Data START

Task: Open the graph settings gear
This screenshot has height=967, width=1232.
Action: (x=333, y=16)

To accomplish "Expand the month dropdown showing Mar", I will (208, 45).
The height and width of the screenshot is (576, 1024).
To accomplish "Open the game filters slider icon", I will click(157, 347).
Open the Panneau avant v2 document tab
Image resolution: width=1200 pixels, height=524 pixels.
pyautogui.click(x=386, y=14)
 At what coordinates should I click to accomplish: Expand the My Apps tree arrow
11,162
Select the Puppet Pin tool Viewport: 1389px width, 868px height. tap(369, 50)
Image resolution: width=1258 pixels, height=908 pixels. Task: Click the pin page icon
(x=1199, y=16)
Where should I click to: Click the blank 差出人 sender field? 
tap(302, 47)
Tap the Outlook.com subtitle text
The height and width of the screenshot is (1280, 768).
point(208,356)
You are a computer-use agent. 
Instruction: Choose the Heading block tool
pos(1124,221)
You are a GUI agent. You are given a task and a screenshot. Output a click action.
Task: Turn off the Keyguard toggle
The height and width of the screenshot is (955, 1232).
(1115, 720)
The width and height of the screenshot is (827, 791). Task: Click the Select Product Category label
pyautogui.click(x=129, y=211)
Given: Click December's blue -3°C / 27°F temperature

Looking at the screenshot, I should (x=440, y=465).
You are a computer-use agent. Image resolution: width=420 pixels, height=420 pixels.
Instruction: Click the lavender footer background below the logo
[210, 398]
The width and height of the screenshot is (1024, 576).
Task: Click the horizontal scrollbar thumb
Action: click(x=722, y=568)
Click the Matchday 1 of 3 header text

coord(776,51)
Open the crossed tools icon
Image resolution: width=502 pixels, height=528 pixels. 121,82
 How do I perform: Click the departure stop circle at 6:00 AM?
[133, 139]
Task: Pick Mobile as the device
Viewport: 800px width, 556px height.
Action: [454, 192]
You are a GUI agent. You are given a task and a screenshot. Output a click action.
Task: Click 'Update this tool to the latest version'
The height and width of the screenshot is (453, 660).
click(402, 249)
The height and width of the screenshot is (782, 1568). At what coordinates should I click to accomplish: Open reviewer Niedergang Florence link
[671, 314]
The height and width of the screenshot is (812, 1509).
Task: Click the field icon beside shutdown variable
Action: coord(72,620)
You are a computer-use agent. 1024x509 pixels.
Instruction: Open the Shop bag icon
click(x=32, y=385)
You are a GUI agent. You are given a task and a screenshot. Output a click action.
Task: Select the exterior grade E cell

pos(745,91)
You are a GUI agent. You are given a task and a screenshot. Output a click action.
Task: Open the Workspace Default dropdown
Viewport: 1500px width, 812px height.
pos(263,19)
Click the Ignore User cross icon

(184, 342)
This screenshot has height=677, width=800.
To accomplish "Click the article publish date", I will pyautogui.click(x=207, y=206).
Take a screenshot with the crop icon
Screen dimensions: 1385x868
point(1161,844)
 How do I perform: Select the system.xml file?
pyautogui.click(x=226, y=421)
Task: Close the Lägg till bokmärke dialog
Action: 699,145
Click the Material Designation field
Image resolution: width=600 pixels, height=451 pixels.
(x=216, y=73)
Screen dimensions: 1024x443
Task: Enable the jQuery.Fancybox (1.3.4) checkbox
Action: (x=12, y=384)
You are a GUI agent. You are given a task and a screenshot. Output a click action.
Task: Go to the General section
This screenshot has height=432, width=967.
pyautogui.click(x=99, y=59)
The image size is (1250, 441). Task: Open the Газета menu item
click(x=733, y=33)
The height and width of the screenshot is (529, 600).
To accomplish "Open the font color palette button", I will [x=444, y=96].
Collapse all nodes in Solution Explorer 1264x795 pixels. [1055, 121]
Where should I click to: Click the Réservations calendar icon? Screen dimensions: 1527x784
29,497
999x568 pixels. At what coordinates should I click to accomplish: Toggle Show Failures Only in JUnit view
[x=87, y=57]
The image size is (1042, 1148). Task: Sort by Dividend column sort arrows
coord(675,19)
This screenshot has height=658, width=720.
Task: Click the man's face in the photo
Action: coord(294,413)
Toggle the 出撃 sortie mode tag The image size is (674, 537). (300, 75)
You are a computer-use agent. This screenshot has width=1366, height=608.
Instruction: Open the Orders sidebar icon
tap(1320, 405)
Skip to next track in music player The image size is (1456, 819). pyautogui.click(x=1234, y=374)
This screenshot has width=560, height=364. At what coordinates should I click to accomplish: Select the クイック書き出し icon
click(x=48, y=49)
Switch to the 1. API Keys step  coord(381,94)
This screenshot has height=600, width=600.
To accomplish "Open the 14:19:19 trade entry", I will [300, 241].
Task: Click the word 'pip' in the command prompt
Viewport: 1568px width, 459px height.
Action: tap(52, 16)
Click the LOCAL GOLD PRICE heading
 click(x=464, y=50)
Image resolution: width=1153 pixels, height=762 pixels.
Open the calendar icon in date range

Data END

§ **About this exercise**:
For every entry in the records above, write an exact copy.

§ **Solution to this task**:
Task: Open the graph settings gear
This screenshot has height=967, width=1232.
Action: (x=333, y=16)

To accomplish "Expand the month dropdown showing Mar", I will (208, 45).
The height and width of the screenshot is (576, 1024).
To accomplish "Open the game filters slider icon", I will click(157, 347).
Open the Panneau avant v2 document tab
Image resolution: width=1200 pixels, height=524 pixels.
pyautogui.click(x=386, y=14)
 At what coordinates should I click to accomplish: Expand the My Apps tree arrow
11,162
Select the Puppet Pin tool Viewport: 1389px width, 868px height. tap(369, 50)
Image resolution: width=1258 pixels, height=908 pixels. Task: Click the pin page icon
(x=1199, y=16)
Where should I click to: Click the blank 差出人 sender field? 
tap(302, 47)
Tap the Outlook.com subtitle text
The height and width of the screenshot is (1280, 768).
point(208,356)
You are a computer-use agent. 
Instruction: Choose the Heading block tool
pos(1124,221)
You are a GUI agent. You are given a task and a screenshot. Output a click action.
Task: Turn off the Keyguard toggle
The height and width of the screenshot is (955, 1232).
(1115, 720)
The width and height of the screenshot is (827, 791). Task: Click the Select Product Category label
pyautogui.click(x=129, y=211)
Given: Click December's blue -3°C / 27°F temperature

Looking at the screenshot, I should (x=440, y=465).
You are a computer-use agent. Image resolution: width=420 pixels, height=420 pixels.
Instruction: Click the lavender footer background below the logo
[210, 398]
The width and height of the screenshot is (1024, 576).
Task: Click the horizontal scrollbar thumb
Action: click(x=722, y=568)
Click the Matchday 1 of 3 header text

coord(776,51)
Open the crossed tools icon
Image resolution: width=502 pixels, height=528 pixels. 121,82
 How do I perform: Click the departure stop circle at 6:00 AM?
[133, 139]
Task: Pick Mobile as the device
Viewport: 800px width, 556px height.
Action: [454, 192]
You are a GUI agent. You are given a task and a screenshot. Output a click action.
Task: Click 'Update this tool to the latest version'
The height and width of the screenshot is (453, 660).
click(402, 249)
The height and width of the screenshot is (782, 1568). At what coordinates should I click to accomplish: Open reviewer Niedergang Florence link
[671, 314]
The height and width of the screenshot is (812, 1509).
Task: Click the field icon beside shutdown variable
Action: coord(72,620)
You are a computer-use agent. 1024x509 pixels.
Instruction: Open the Shop bag icon
click(x=32, y=385)
You are a GUI agent. You are given a task and a screenshot. Output a click action.
Task: Select the exterior grade E cell

pos(745,91)
You are a GUI agent. You are given a task and a screenshot. Output a click action.
Task: Open the Workspace Default dropdown
Viewport: 1500px width, 812px height.
pos(263,19)
Click the Ignore User cross icon

(184, 342)
This screenshot has height=677, width=800.
To accomplish "Click the article publish date", I will pyautogui.click(x=207, y=206).
Take a screenshot with the crop icon
Screen dimensions: 1385x868
point(1161,844)
 How do I perform: Select the system.xml file?
pyautogui.click(x=226, y=421)
Task: Close the Lägg till bokmärke dialog
Action: 699,145
Click the Material Designation field
Image resolution: width=600 pixels, height=451 pixels.
(x=216, y=73)
Screen dimensions: 1024x443
Task: Enable the jQuery.Fancybox (1.3.4) checkbox
Action: (x=12, y=384)
You are a GUI agent. You are given a task and a screenshot. Output a click action.
Task: Go to the General section
This screenshot has height=432, width=967.
pyautogui.click(x=99, y=59)
The image size is (1250, 441). Task: Open the Газета menu item
click(x=733, y=33)
The height and width of the screenshot is (529, 600).
To accomplish "Open the font color palette button", I will [x=444, y=96].
Collapse all nodes in Solution Explorer 1264x795 pixels. [1055, 121]
Where should I click to: Click the Réservations calendar icon? Screen dimensions: 1527x784
29,497
999x568 pixels. At what coordinates should I click to accomplish: Toggle Show Failures Only in JUnit view
[x=87, y=57]
The image size is (1042, 1148). Task: Sort by Dividend column sort arrows
coord(675,19)
This screenshot has height=658, width=720.
Task: Click the man's face in the photo
Action: coord(294,413)
Toggle the 出撃 sortie mode tag The image size is (674, 537). (300, 75)
You are a computer-use agent. This screenshot has width=1366, height=608.
Instruction: Open the Orders sidebar icon
tap(1320, 405)
Skip to next track in music player The image size is (1456, 819). pyautogui.click(x=1234, y=374)
This screenshot has width=560, height=364. At what coordinates should I click to accomplish: Select the クイック書き出し icon
click(x=48, y=49)
Switch to the 1. API Keys step  coord(381,94)
This screenshot has height=600, width=600.
To accomplish "Open the 14:19:19 trade entry", I will [300, 241].
Task: Click the word 'pip' in the command prompt
Viewport: 1568px width, 459px height.
Action: tap(52, 16)
Click the LOCAL GOLD PRICE heading
 click(x=464, y=50)
Image resolution: width=1153 pixels, height=762 pixels.
Open the calendar icon in date range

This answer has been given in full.